Stored data:
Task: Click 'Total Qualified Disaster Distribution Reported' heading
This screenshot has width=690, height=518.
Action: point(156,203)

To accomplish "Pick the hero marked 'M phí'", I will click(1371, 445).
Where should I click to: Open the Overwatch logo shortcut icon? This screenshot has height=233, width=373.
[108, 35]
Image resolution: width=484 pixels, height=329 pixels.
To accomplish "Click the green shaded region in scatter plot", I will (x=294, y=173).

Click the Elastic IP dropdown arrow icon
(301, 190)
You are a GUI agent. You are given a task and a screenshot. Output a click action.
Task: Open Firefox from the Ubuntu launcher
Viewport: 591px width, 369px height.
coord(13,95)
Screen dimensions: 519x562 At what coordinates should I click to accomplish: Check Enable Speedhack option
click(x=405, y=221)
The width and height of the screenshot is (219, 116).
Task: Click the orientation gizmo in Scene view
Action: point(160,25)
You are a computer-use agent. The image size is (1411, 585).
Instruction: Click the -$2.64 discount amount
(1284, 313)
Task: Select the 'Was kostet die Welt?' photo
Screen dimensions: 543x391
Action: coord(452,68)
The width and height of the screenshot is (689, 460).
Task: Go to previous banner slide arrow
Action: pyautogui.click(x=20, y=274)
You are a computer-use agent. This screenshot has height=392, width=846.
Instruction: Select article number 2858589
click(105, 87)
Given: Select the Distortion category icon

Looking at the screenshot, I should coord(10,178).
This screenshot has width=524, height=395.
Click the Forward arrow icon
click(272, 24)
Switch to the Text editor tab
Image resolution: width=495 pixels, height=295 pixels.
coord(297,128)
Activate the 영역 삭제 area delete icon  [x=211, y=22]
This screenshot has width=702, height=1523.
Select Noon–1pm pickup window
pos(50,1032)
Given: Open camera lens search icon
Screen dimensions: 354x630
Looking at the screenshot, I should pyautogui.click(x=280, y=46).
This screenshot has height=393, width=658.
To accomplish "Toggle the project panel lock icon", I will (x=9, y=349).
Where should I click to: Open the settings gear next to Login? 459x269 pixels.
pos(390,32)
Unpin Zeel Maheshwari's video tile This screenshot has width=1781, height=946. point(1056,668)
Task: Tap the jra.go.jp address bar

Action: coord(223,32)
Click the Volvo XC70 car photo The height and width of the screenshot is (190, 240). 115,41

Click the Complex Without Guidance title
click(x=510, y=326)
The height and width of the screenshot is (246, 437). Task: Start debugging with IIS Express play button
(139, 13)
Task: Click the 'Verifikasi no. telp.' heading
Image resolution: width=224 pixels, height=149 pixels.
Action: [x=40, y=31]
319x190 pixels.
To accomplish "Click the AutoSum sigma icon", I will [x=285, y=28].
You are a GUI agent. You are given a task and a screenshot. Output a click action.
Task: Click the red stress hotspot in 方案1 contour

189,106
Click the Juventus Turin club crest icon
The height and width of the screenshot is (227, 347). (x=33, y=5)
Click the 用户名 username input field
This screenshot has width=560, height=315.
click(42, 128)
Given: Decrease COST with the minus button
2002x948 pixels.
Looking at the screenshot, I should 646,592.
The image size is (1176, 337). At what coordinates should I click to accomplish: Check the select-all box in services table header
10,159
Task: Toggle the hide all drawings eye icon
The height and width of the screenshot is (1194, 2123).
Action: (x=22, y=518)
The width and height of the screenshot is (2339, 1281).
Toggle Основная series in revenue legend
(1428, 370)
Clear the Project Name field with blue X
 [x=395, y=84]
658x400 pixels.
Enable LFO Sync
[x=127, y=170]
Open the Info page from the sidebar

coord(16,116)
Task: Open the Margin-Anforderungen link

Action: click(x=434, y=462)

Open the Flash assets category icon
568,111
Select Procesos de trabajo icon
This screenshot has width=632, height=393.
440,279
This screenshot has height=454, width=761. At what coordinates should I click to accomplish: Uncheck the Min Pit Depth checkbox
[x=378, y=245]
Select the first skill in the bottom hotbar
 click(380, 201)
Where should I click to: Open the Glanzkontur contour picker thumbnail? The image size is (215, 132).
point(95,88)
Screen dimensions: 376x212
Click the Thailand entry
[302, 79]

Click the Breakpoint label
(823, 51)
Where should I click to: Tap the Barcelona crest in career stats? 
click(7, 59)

Task instructions: Once you find the line containing "This screenshot has height=454, width=761.", copy it and every line after it through the end of the records, exactly and nothing else.

Written answer:
This screenshot has height=454, width=761. At what coordinates should I click to accomplish: Uncheck the Min Pit Depth checkbox
[x=378, y=245]
Select the first skill in the bottom hotbar
 click(380, 201)
Where should I click to: Open the Glanzkontur contour picker thumbnail? The image size is (215, 132).
point(95,88)
Screen dimensions: 376x212
Click the Thailand entry
[302, 79]

Click the Breakpoint label
(823, 51)
Where should I click to: Tap the Barcelona crest in career stats? 
click(7, 59)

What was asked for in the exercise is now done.